Arsenal Credit Union (ACU) provides financial products and services to people who live and work in the St. Louis metropolitan area. The credit union is chartered and regulated under the authority of the Missouri Division of Credit Unions. Member deposits are federally insured to at least $250,000 by the National Credit Union Administration (NCUA), a U.S. government agency. The credit union has five branches and is headquartered in Arnold, Missouri. ACU  is the 8th-largest credit union in St. Louis and the 11th-largest in Missouri based on asset size ($369 million as of July 31, 2022).

History
Arsenal Credit Union was founded in August 1948 as Aero Chart Credit Union and organized to serve employees of a U.S. government agency then known as the Aero Chart Service, Plant and Store (now the National Geospatial-Intelligence Agency, or NGA). The name changed to Arsenal Credit Union in 1952, a tribute to what NGA's current campus, along the banks of the Mississippi River in south St. Louis, used to be known as the "St. Louis Arsenal" back in the country's Civil War days. During this time, the site had warehoused small arms, artillery, gun carriages, ammunition and gunpowder.

Field of membership
In Missouri, membership is open to those who live or work in St. Louis County, Jefferson County, Franklin County, Washington County, St. Francois County, and Ste. Genevieve County. The credit union also offers membership in Illinois, which is available to those who live or work in St. Clair County, Madison County, Monroe County, and Randolph County. Arsenal also serves those who live or work in select ZIP codes in Jasper County (64801), Miller County (65026), Camden County (65049 & 65065), and Morgan County (65072) in the state of Missouri. Those who have a parent, grandparent, brother, sister, child, grandchild, spouse, aunt, uncle, niece, nephew, first cousin or legal guardian who is eligible to be an Arsenal member can join through them. This includes steps, in-laws and legally adoptive relationships.

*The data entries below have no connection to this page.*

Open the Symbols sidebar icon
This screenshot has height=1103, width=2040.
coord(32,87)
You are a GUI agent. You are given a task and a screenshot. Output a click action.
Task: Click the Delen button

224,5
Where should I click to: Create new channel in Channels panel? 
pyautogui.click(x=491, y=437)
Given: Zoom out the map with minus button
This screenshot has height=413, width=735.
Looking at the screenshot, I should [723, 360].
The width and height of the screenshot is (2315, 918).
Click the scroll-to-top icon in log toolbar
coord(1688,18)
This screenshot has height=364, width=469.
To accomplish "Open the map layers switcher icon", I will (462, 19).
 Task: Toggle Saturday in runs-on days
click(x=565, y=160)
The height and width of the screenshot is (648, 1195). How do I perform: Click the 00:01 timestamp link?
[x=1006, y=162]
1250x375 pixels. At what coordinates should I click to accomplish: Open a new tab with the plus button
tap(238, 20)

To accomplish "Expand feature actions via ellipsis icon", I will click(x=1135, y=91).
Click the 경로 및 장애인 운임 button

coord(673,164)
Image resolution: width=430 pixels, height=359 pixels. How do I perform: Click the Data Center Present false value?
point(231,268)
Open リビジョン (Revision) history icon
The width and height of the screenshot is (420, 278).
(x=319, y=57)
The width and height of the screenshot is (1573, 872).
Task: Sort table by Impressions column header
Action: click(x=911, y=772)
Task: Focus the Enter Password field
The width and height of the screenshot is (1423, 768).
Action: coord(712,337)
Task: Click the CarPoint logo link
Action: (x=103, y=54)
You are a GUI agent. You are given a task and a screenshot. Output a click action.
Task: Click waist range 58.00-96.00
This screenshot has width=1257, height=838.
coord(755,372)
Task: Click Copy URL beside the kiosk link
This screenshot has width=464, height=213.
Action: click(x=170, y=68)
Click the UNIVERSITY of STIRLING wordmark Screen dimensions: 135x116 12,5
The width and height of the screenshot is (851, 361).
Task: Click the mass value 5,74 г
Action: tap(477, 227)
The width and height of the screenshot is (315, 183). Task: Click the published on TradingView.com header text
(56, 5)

Those employed by or who have retired from the NGA, and those who work for the Department of Veterans Affairs (Veterans Administration) are also eligible to join. Those who belong to the following labor organizations can join the credit union:

 Bakers, Confectioners, Tobacco Workers and Grain Millers (BCTGM) Local 4
 Communication Workers of America (CWA) 4217
 Iron Workers Local 396
 Service Employees International Union (SEIU) Healthcare Illinois
 United Food and Commercial Workers (UFCW) Local 534

Locations
Arsenal Credit Union has four public locations in the following St. Louis metro areas: Arnold, Webster Groves, Florissant, and in Swansea, Illinois. In addition, the credit union has an Interactive Teller Machine (ITM) at NGA's South 2nd Street location for use by people who have access to the military base.

ACU is part of the Credit Union Shared Branch network, which gives members the ability to transactions on their Arsenal accounts at more than 70 other credit union shared branch locations in the St. Louis metro area and more than 5,800 nationwide. It is also a member of the CO-OP Network of ATMs, which gives members free access to more than 250 ATMs in the St. Louis area and 30,000 nationwide.

Products and services
Arsenal Credit Union offers a full complement of loans, deposit accounts (savings, checking, money market, CDs, and traditional IRAs) and convenience services (mobile/online banking, mobile check deposit, online bill pay and presentment, online loan payment processing, live video banking, live chat, mobile wallet, Zelle, CardKey app, and more) for its members. It offers a Totally Free Checking account., instant-issue debit cards with rewards, and a unique Spend to Save program that rounds up a debit card holder's transactions to the nearest dollar amount and automatically deposits the change into their savings account at the credit union.

In addition to consumer services, ACU offers loans and deposit accounts for local small businesses.